Exercise: Format the lines below as a Markdown table with the columns "Row" and "Line," numbering each line and omitting blank lines.

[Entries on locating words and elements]
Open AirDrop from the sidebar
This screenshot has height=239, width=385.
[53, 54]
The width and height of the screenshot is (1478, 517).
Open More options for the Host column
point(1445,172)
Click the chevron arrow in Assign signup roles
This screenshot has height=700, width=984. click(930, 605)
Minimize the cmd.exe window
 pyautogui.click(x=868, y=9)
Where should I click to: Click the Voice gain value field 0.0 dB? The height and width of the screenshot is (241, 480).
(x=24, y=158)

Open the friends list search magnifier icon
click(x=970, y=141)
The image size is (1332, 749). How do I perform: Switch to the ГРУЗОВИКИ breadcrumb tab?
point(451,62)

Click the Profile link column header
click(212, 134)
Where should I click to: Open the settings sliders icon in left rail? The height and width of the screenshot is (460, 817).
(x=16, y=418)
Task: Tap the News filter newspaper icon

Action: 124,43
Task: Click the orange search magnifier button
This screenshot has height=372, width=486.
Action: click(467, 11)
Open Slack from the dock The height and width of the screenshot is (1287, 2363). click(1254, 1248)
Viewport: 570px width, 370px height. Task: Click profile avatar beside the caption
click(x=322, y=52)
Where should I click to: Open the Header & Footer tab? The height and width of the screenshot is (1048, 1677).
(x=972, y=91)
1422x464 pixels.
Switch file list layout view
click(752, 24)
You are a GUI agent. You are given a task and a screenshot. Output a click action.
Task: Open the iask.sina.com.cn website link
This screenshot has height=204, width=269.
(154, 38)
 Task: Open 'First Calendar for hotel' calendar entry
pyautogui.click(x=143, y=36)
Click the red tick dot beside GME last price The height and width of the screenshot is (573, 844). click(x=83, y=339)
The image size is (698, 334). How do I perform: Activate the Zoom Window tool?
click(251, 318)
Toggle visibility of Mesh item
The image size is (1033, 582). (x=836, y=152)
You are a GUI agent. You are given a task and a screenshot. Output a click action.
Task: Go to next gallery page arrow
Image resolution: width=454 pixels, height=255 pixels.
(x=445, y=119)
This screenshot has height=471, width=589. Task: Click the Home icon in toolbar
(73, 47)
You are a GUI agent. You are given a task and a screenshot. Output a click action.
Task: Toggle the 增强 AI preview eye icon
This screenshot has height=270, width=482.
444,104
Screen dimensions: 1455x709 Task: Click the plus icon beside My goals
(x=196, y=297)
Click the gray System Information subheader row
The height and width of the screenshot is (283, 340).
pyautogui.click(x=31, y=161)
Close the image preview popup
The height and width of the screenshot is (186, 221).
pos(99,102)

Written answer:
| Row | Line |
|---|---|
| 1 | Open AirDrop from the sidebar |
| 2 | This screenshot has height=239, width=385. |
| 3 | [53, 54] |
| 4 | The width and height of the screenshot is (1478, 517). |
| 5 | Open More options for the Host column |
| 6 | point(1445,172) |
| 7 | Click the chevron arrow in Assign signup roles |
| 8 | This screenshot has height=700, width=984. click(930, 605) |
| 9 | Minimize the cmd.exe window |
| 10 |  pyautogui.click(x=868, y=9) |
| 11 | Where should I click to: Click the Voice gain value field 0.0 dB? The height and width of the screenshot is (241, 480). |
| 12 | (x=24, y=158) |
| 13 | Open the friends list search magnifier icon |
| 14 | click(x=970, y=141) |
| 15 | The image size is (1332, 749). How do I perform: Switch to the ГРУЗОВИКИ breadcrumb tab? |
| 16 | point(451,62) |
| 17 | Click the Profile link column header |
| 18 | click(212, 134) |
| 19 | Where should I click to: Open the settings sliders icon in left rail? The height and width of the screenshot is (460, 817). |
| 20 | (x=16, y=418) |
| 21 | Task: Tap the News filter newspaper icon |
| 22 | Action: 124,43 |
| 23 | Task: Click the orange search magnifier button |
| 24 | This screenshot has height=372, width=486. |
| 25 | Action: click(467, 11) |
| 26 | Open Slack from the dock The height and width of the screenshot is (1287, 2363). click(1254, 1248) |
| 27 | Viewport: 570px width, 370px height. Task: Click profile avatar beside the caption |
| 28 | click(x=322, y=52) |
| 29 | Where should I click to: Open the Header & Footer tab? The height and width of the screenshot is (1048, 1677). |
| 30 | (x=972, y=91) |
| 31 | 1422x464 pixels. |
| 32 | Switch file list layout view |
| 33 | click(752, 24) |
| 34 | You are a GUI agent. You are given a task and a screenshot. Output a click action. |
| 35 | Task: Open the iask.sina.com.cn website link |
| 36 | This screenshot has height=204, width=269. |
| 37 | (154, 38) |
| 38 |  Task: Open 'First Calendar for hotel' calendar entry |
| 39 | pyautogui.click(x=143, y=36) |
| 40 | Click the red tick dot beside GME last price The height and width of the screenshot is (573, 844). click(x=83, y=339) |
| 41 | The image size is (698, 334). How do I perform: Activate the Zoom Window tool? |
| 42 | click(251, 318) |
| 43 | Toggle visibility of Mesh item |
| 44 | The image size is (1033, 582). (x=836, y=152) |
| 45 | You are a GUI agent. You are given a task and a screenshot. Output a click action. |
| 46 | Task: Go to next gallery page arrow |
| 47 | Image resolution: width=454 pixels, height=255 pixels. |
| 48 | (x=445, y=119) |
| 49 | This screenshot has height=471, width=589. Task: Click the Home icon in toolbar |
| 50 | (73, 47) |
| 51 | You are a GUI agent. You are given a task and a screenshot. Output a click action. |
| 52 | Task: Toggle the 增强 AI preview eye icon |
| 53 | This screenshot has height=270, width=482. |
| 54 | 444,104 |
| 55 | Screen dimensions: 1455x709 Task: Click the plus icon beside My goals |
| 56 | (x=196, y=297) |
| 57 | Click the gray System Information subheader row |
| 58 | The height and width of the screenshot is (283, 340). |
| 59 | pyautogui.click(x=31, y=161) |
| 60 | Close the image preview popup |
| 61 | The height and width of the screenshot is (186, 221). |
| 62 | pos(99,102) |